Ib = 9000/230 = 40 amps (rounded off)
In = 45 amp RCD.

now this is where i sort of loose the plot

Iz = In/correctionn factors.
say for grouping (3 circuits) Cg = 0.7
say for thermal insulation Ci = 0.5 (thermal isulation the whole route) so

Iz =In/Cg x Ci = 45/.7 x .5 = 45/.35 = 128. and thats got to be wrong.

please help

peter.

 

[i=p/u]

means ur cable has to carry at least 128 amps, could be right, straight away i see your ci is fully surrounded so is doubling ALREADY

 

[ringer]

The problem your design is causing is trying to run 9kW (a lot of power) through thermal insulation.

Regulation 523.7 "A cable should preferably not be installed in a location where it is liable to be covered by thermal insulation...."
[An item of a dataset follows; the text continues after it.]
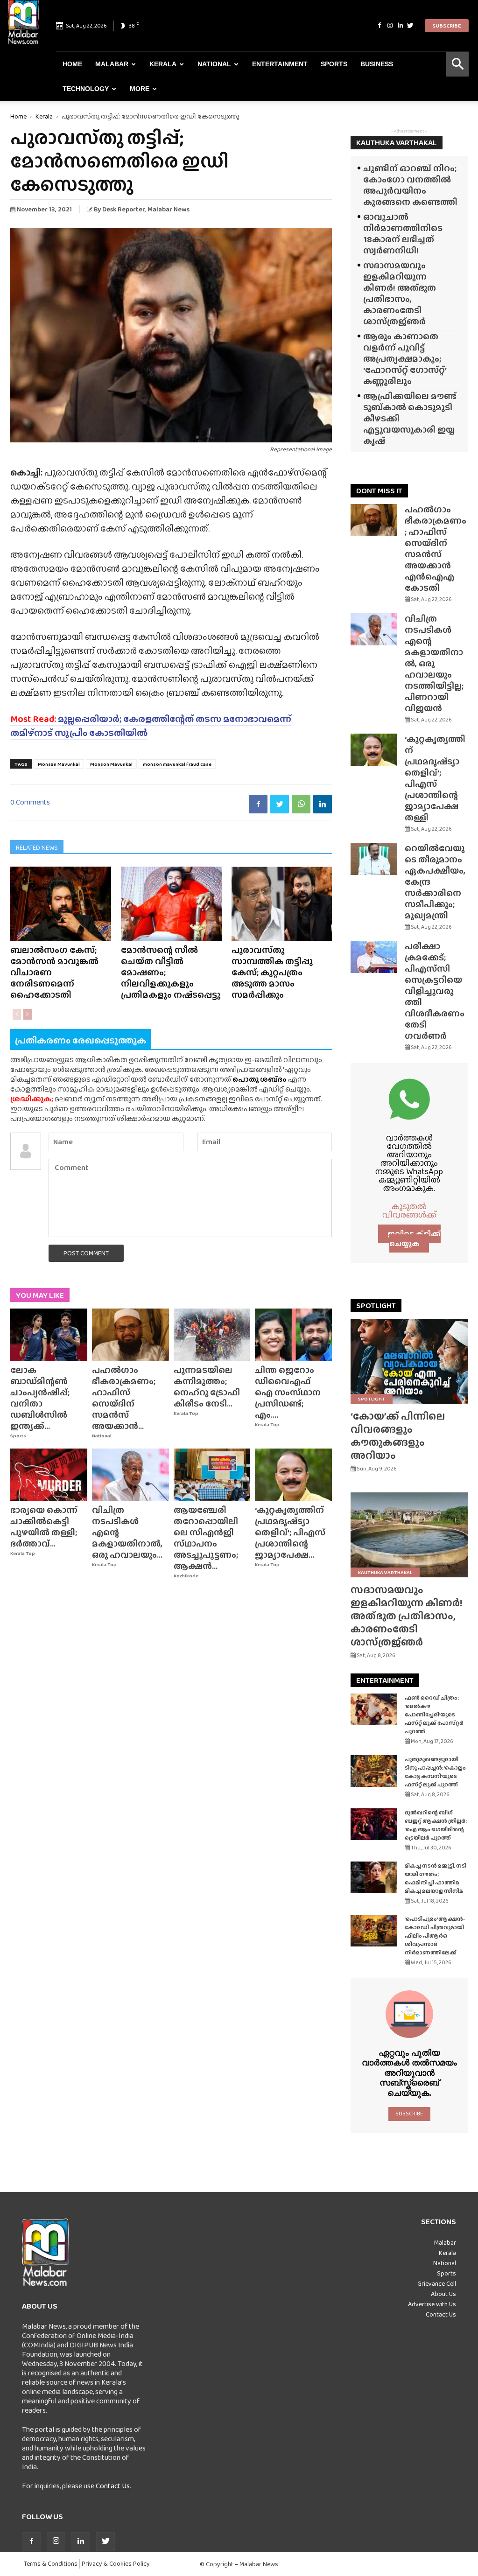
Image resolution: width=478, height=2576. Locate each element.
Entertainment (280, 64)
It looks like your calculations are right, and this is why the above regulation exists - if we ran all cables through thermal insulation for their entire length, we would be using an awful lot of copper!

 

[i=p/u]

1 the design current Ib must be found first
2 the overcurrent device rating In is then selected so that In is greater than or equal to Ib

In > Ib

then the tabulated current carrying capacity of the selected cable cable It is given by

It > In/ca,cg,ci,cc

 

[electropete]

thanks guys for the speedy replies

 

[Sparky Ninja]

Your calculations are on the right track. Many a time Ci will create huge change in the cable size.

What is the load? Is it a fixed load?

If you can determine that the load is not subject to possible overloading then you can stick with Ib instead of In.